[Records from a collection]
┄┄┄┄┄┄┄┄┄┄┄┄┄┄┄┄┄┄┄┄

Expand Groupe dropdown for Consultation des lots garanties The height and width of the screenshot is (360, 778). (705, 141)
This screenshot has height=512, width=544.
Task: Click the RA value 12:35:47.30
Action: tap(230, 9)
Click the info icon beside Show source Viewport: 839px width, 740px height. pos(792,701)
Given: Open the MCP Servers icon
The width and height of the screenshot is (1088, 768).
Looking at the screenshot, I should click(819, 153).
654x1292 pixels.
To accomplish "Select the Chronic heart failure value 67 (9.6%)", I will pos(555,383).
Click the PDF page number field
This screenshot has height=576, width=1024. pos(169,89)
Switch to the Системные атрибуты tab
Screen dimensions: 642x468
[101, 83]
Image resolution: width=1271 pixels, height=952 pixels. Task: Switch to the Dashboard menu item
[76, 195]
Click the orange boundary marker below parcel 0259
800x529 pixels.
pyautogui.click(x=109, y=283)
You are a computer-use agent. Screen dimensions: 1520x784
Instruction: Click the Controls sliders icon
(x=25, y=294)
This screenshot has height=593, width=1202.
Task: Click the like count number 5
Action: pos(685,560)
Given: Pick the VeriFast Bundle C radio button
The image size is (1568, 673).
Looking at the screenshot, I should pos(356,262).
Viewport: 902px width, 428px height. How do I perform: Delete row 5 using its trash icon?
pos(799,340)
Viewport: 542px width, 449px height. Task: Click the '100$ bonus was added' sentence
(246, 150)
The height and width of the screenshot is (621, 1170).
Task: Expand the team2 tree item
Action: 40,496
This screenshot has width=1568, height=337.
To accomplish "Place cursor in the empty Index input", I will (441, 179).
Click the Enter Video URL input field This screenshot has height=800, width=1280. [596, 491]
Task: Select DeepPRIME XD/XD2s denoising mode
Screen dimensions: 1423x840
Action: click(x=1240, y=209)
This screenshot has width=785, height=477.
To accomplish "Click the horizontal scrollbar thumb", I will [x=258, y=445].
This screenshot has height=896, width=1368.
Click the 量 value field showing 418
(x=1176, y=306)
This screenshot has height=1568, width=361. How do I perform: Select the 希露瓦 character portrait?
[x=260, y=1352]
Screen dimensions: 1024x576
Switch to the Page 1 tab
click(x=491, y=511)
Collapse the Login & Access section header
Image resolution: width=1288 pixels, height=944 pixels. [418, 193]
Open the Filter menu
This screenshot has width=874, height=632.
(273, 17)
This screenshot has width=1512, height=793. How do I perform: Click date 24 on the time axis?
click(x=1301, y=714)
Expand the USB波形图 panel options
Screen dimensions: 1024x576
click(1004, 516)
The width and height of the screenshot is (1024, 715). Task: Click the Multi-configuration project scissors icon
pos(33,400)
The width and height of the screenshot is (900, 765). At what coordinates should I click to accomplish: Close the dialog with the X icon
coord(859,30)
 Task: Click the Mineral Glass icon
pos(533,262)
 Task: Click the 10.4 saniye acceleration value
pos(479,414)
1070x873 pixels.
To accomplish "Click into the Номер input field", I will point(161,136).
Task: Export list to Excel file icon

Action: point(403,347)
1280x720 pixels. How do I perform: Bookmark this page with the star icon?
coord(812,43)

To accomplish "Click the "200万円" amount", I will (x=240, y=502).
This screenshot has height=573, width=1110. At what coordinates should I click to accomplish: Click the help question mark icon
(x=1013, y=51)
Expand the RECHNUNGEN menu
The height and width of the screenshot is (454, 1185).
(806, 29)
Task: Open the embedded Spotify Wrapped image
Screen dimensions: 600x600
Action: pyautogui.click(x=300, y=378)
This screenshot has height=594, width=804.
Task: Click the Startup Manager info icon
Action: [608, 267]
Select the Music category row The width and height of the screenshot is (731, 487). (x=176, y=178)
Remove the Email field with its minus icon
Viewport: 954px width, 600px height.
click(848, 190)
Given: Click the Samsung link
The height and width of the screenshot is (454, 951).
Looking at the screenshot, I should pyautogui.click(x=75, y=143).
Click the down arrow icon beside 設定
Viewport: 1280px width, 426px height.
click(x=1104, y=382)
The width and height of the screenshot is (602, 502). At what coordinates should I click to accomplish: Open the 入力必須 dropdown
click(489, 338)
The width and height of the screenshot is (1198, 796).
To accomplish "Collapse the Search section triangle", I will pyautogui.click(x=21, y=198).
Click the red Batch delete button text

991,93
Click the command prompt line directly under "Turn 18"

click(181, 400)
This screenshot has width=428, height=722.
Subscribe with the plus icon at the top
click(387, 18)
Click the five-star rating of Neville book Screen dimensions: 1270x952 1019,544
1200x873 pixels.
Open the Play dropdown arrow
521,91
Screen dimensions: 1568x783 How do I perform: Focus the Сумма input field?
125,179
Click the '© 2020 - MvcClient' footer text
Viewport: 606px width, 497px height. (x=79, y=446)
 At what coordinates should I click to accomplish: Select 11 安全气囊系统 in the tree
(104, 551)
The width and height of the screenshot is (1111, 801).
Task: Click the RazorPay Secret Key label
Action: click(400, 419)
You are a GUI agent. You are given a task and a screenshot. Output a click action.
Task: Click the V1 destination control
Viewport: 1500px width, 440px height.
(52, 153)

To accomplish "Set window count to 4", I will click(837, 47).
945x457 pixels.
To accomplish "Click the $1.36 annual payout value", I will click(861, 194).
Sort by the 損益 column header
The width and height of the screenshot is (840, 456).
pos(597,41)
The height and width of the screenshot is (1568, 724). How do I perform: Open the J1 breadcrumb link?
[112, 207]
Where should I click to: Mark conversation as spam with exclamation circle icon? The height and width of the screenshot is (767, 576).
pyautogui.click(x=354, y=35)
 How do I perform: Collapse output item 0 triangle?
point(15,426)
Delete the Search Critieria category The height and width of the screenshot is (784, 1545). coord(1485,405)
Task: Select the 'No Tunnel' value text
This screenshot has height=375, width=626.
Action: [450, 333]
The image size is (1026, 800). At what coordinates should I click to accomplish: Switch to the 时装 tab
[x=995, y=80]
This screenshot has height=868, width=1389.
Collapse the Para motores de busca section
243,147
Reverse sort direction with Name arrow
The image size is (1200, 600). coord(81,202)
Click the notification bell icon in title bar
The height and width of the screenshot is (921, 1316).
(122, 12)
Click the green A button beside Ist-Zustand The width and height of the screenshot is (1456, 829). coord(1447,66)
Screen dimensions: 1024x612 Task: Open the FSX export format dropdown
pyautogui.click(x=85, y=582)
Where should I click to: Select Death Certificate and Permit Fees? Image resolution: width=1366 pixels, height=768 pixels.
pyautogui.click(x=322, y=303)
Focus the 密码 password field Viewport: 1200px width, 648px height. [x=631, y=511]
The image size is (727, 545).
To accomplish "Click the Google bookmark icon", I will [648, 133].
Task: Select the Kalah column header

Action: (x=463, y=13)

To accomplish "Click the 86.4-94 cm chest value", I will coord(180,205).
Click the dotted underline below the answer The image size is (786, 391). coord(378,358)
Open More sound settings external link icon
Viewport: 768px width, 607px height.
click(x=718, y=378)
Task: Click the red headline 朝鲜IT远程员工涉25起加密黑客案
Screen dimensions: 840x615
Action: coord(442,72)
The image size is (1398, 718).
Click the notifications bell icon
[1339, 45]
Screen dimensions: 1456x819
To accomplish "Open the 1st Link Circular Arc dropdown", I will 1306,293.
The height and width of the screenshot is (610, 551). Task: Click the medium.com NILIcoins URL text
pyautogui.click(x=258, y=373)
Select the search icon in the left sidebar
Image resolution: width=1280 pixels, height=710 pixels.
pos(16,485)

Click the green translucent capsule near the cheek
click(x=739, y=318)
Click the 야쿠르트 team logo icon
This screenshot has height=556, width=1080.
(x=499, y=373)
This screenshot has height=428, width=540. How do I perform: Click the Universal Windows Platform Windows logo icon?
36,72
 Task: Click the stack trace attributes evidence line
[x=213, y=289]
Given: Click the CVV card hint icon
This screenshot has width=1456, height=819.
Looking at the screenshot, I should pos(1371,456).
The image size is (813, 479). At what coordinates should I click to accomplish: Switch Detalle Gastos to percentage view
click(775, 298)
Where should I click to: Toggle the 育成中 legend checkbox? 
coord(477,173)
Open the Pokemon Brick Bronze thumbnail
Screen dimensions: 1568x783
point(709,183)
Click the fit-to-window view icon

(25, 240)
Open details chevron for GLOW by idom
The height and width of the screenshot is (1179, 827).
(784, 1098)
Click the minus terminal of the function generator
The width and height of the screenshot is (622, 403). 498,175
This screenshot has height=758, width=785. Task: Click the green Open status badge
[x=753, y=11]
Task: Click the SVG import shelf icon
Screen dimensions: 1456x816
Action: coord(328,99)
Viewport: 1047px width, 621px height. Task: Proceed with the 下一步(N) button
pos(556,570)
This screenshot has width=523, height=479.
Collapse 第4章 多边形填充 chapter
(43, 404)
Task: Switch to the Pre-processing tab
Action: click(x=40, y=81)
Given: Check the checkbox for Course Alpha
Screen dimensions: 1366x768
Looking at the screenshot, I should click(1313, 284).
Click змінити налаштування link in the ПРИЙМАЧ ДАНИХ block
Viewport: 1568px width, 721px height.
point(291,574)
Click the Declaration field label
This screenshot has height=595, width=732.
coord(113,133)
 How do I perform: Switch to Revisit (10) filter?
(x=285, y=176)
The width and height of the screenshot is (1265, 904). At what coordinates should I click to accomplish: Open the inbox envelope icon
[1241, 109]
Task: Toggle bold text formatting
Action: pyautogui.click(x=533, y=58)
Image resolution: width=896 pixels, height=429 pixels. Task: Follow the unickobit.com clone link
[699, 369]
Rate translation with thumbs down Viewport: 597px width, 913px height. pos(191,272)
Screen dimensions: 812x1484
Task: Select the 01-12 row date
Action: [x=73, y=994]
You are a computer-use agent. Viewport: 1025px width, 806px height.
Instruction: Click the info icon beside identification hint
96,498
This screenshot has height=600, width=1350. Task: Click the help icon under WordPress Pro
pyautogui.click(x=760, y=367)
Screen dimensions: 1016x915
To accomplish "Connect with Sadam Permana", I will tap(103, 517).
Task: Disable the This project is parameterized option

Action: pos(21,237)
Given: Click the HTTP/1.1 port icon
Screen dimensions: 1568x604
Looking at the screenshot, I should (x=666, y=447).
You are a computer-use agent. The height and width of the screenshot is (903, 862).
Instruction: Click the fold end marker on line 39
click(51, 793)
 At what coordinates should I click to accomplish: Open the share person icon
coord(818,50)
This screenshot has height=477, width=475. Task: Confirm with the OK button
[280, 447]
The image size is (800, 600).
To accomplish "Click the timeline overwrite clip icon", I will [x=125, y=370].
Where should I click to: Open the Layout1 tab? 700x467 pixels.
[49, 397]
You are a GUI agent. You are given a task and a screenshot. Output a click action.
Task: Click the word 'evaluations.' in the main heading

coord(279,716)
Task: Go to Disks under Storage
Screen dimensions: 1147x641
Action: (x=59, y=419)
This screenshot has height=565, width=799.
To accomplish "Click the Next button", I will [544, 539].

┄┄┄┄┄┄┄┄┄┄┄┄┄┄┄┄┄┄┄┄

Where a line of the data above includes the string "computer", pull it out.

You are a computer-use agent. Screen dimensions: 1520x784
You are a computer-use agent. Viewport: 1025px width, 806px height.
You are a computer-use agent. The height and width of the screenshot is (903, 862).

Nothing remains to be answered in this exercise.